## [Given entries]
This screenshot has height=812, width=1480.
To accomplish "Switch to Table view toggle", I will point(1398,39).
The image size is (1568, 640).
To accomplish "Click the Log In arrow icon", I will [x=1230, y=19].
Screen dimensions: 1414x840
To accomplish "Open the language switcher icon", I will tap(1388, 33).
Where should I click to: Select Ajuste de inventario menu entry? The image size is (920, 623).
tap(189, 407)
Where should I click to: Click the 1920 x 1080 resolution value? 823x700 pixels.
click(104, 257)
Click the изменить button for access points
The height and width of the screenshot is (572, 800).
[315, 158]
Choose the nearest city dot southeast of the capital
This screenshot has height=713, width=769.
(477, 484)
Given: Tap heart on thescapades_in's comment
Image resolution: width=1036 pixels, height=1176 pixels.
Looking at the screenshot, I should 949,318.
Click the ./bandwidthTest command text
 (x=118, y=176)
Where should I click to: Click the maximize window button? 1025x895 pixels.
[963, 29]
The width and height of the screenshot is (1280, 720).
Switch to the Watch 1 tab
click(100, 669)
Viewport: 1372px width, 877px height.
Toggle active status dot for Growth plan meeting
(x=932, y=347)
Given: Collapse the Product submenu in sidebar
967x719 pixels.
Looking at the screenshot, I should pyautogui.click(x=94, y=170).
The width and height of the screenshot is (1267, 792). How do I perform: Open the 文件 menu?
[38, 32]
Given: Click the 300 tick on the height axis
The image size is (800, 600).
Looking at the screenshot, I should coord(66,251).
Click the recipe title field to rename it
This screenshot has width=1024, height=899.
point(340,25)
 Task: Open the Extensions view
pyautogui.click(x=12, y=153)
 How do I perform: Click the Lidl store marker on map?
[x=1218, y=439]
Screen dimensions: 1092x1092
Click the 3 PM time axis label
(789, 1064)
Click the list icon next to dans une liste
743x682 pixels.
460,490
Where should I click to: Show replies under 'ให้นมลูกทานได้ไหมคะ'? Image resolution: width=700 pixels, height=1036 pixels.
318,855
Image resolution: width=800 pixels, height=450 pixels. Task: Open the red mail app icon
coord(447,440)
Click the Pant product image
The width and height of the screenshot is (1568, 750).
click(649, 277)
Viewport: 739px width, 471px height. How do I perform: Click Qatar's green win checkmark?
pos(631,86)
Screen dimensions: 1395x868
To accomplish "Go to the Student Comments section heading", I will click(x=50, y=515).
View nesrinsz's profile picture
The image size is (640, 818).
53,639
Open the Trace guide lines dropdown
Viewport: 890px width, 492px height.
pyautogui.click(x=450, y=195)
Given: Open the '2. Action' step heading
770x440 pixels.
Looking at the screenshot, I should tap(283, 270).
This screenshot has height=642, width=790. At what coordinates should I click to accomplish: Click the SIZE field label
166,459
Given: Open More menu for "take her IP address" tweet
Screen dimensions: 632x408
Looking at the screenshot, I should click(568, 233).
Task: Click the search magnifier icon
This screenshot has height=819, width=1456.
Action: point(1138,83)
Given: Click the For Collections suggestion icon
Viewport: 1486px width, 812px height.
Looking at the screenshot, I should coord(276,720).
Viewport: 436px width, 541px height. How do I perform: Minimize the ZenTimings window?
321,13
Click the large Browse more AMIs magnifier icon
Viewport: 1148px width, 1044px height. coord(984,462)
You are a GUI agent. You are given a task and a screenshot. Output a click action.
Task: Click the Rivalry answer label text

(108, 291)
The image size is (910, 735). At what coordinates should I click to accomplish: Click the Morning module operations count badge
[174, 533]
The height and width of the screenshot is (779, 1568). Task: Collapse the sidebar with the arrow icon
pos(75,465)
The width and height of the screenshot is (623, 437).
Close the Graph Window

## [Work to be completed]
Take the listing above and repeat exactly the lines from the one containing "The image size is (800, 600)." through the one containing "Screen dimensions: 1395x868", both included.

## [Solution for this exercise]
The image size is (800, 600).
Looking at the screenshot, I should coord(66,251).
Click the recipe title field to rename it
This screenshot has width=1024, height=899.
point(340,25)
 Task: Open the Extensions view
pyautogui.click(x=12, y=153)
 How do I perform: Click the Lidl store marker on map?
[x=1218, y=439]
Screen dimensions: 1092x1092
Click the 3 PM time axis label
(789, 1064)
Click the list icon next to dans une liste
743x682 pixels.
460,490
Where should I click to: Show replies under 'ให้นมลูกทานได้ไหมคะ'? Image resolution: width=700 pixels, height=1036 pixels.
318,855
Image resolution: width=800 pixels, height=450 pixels. Task: Open the red mail app icon
coord(447,440)
Click the Pant product image
The width and height of the screenshot is (1568, 750).
click(649, 277)
Viewport: 739px width, 471px height. How do I perform: Click Qatar's green win checkmark?
pos(631,86)
Screen dimensions: 1395x868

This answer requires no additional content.